» ФРАГМЕНТ ТЕКСТА:
# # # #
При всей лапидарности стиля, равно любезного и широкой публике, и литкритикам, композиция изощреннейшая: хронология повествования дискретна и нелинейна, с обилием flashback’ов и flashforward’ов. Все связано со всем, всякое ружье стреляет, а реплики отзываются эхом — то в следующей строке, то через триста страниц. Каждый из персонажей, даже самый незначительный, обладает собственной физиономией, биографией, манерой шутить, наконец, лексикой и синтаксисом. Речевые характеристики индивидуальны, диалоги превосходно выстроены.
Вообще роман настолько вкусно и увлекательно написан, что логические и сюжетные несообразности с ходу не замечаешь, а обнаружив при перечитывании — легко прощаешь (как, извините за сравнение, не придираешься к таким мелочам, как быстрое и слабо мотивированное превращение недоросля Петруши Гринева в образцового офицера и джентльмена или к тому, что письмо Онегина Татьяне хранится одновременно в двух местах); ну вот, например, Рубанов, откинувшись, ведет первое время жизнь безнадежного должника и законченного люмпена: пьет и врет, целыми днями курит дурь, сидит на шее у жены, — а вот спустя две страницы он уже образцовый работяга на стройке и приятный во всех отношениях мужчина, провозглашающий: «Алкоголь, никотин, кофеин — не употребляю». Как произошел, спрашивается, перелом, вследствие чего приключилась такая метаморфоза? Неясно.
Полагаю, «Сажайте, и вырастет» — вообще лучшая книга о российских девяностых, литературным качеством ни в чем не уступающая «Голодному времени», «Самим по себе», Generation ‘П’. Но если, читая Болмата, Носова, Пелевина, ни на секунду не забываешь, что перед тобою не более чем искусство слова — остроумные, изобретательно написанные, прихотливо выстроенные и все же выдуманные истории о выдуманных людях, то текст Рубанова при всех своих композиционных изысках заставляет вспомнить исцитированное, затасканное, как арестантская роба, но оттого не переставшее быть точным: тут кончается искусство и дышат почва и судьба.
Добавьте сюда внятную этическую позицию, выстраданную жизненную философию, наконец, прелюбопытные социально-философские рассуждения о том, кто мы такие, что с нами произошло за последние лет пятнадцать, что с людьми делает эпоха перемен — это лучший литературный дебют за эти пятнадцать лет, безусловно.
# # # #
» ЗАДАНИЕ A: Оформите строки набора данных от строки с «I want to click on bar-group-juni, so» до строки с «(689, 496).» включительно как таблицу Markdown со столбцами «№» и «Строка». Пустые строки не включайте.

» Записи набора данных:
# # # #
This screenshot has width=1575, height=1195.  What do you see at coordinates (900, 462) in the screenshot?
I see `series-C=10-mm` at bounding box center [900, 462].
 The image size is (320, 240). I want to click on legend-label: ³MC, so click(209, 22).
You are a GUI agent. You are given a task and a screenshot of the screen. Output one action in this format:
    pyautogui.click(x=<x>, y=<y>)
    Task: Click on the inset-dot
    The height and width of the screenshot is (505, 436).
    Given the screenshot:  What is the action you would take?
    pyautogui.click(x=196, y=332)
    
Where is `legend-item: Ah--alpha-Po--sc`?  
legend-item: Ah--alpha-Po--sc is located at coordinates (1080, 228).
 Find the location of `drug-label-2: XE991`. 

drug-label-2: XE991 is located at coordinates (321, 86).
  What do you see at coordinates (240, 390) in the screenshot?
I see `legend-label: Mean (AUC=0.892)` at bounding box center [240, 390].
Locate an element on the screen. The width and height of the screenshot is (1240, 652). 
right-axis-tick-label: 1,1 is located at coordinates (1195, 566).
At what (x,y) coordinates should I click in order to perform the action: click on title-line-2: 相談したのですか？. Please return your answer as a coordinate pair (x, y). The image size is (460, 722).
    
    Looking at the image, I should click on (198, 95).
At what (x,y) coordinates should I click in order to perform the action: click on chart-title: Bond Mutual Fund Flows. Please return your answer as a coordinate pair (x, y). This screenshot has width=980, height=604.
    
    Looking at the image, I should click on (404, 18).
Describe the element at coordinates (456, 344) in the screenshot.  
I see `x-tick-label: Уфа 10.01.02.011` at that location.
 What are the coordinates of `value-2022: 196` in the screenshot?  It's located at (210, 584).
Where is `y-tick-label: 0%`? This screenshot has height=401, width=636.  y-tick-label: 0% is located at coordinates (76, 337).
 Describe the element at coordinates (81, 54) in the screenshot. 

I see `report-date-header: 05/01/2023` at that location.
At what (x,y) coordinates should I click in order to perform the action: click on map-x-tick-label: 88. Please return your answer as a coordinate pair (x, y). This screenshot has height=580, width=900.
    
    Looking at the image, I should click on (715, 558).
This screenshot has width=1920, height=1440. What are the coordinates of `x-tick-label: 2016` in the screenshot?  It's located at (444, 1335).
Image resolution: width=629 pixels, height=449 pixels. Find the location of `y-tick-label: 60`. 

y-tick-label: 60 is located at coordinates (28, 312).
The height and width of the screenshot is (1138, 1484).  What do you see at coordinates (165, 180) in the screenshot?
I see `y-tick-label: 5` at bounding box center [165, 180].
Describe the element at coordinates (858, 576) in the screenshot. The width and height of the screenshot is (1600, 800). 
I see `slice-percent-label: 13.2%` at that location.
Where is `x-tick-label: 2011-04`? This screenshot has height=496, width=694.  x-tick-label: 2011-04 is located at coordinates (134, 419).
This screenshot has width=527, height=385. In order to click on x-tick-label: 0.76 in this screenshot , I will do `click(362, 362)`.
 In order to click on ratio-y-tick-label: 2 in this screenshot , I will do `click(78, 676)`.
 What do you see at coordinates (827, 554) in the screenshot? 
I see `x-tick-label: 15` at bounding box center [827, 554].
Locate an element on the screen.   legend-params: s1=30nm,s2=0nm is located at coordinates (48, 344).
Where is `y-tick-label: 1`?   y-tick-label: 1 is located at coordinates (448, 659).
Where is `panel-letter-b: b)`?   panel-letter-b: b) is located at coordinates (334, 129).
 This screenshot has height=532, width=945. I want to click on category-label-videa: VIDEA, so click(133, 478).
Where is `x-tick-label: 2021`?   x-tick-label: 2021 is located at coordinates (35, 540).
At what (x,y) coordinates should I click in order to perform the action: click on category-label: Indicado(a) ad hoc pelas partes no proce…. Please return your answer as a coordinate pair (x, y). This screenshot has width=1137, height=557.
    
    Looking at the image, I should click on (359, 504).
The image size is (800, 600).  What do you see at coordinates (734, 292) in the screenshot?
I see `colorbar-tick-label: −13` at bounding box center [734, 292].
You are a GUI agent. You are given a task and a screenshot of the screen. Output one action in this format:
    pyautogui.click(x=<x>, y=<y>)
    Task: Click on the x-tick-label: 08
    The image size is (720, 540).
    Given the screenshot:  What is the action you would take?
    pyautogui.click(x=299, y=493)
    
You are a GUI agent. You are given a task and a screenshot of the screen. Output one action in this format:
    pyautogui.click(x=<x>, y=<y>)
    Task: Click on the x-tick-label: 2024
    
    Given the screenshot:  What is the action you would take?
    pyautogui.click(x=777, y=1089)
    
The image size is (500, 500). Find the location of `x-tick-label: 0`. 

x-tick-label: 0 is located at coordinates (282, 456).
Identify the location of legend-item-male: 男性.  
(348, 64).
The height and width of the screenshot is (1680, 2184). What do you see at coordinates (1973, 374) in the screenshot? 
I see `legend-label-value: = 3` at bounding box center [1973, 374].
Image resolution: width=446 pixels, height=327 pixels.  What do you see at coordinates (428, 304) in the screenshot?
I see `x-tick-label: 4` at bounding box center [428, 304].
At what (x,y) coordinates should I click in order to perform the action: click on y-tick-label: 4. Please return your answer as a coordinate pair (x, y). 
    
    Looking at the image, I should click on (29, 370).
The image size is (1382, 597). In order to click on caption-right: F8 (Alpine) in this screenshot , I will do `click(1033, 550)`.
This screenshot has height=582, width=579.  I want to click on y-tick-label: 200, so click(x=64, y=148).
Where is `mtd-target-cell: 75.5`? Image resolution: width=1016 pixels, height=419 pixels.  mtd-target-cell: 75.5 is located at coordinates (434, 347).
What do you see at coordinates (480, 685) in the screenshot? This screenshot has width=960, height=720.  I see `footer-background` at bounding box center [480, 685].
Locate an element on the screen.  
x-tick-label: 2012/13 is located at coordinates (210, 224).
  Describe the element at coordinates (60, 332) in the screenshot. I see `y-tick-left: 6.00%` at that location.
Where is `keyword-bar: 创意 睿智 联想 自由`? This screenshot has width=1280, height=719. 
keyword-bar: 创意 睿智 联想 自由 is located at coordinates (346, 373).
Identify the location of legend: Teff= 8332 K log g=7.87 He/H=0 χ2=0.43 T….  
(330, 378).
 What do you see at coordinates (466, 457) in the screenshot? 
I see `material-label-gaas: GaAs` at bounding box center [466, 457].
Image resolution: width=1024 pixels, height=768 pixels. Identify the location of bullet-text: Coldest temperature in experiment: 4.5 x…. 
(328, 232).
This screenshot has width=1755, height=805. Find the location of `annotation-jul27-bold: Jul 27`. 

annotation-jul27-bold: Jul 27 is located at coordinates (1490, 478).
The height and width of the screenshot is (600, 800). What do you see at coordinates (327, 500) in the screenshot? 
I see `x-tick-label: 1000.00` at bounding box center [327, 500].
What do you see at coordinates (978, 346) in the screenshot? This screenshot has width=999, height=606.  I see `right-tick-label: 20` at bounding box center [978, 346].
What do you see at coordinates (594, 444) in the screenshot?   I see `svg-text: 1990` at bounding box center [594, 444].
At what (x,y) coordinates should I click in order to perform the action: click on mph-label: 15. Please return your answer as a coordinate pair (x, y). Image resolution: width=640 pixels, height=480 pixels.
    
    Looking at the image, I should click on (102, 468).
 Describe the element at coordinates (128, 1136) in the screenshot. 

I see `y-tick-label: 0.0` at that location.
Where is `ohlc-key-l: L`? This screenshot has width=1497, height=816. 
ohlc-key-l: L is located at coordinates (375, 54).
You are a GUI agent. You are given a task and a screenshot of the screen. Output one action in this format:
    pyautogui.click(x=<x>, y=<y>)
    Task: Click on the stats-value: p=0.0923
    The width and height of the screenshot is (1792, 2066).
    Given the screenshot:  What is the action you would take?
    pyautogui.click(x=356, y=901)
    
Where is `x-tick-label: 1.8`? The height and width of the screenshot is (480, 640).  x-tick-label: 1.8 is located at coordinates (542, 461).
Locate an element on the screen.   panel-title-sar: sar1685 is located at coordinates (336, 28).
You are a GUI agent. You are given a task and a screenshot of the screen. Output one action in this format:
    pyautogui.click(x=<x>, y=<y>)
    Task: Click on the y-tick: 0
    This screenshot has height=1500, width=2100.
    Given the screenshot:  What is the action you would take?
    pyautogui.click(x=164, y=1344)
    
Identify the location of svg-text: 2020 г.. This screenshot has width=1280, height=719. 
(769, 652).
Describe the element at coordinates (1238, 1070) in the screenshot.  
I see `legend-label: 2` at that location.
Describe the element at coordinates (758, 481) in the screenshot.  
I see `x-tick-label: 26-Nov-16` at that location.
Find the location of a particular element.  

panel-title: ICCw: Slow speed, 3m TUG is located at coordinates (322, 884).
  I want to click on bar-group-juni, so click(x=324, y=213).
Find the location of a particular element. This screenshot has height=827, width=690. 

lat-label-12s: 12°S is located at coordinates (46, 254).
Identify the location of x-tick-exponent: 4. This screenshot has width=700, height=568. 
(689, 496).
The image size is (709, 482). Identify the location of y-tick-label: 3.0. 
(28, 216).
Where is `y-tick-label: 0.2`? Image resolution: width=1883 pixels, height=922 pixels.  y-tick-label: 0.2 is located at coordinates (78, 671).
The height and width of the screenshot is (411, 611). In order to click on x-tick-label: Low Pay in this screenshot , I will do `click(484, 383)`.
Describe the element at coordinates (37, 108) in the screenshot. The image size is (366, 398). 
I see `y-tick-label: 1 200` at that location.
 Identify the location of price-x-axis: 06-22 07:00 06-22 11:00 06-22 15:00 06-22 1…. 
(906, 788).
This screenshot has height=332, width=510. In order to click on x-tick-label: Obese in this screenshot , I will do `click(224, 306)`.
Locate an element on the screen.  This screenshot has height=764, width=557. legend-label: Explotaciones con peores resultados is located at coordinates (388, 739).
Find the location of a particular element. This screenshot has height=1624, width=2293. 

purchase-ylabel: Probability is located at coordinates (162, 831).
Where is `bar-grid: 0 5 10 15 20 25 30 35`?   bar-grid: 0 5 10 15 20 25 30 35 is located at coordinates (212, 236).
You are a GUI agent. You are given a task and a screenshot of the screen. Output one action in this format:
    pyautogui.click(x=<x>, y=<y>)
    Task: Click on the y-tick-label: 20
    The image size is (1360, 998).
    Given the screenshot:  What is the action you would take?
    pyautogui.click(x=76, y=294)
# # # #
» ЗАДАНИЕ B: Перечислите все названия книг, упомянутые во фрагменте текста.

» ОТВЕТ A:
| № | Строка |
|---|---|
| 1 |   I want to click on bar-group-juni, so click(x=324, y=213). |
| 2 | Find the location of a particular element. This screenshot has height=827, width=690.  |
| 3 | lat-label-12s: 12°S is located at coordinates (46, 254). |
| 4 | Identify the location of x-tick-exponent: 4. This screenshot has width=700, height=568.  |
| 5 | (689, 496). |

» ОТВЕТ B:
- «Сажайте, и вырастет»
- «Голодное время»
- «Сами по себе»
- Generation ‘П’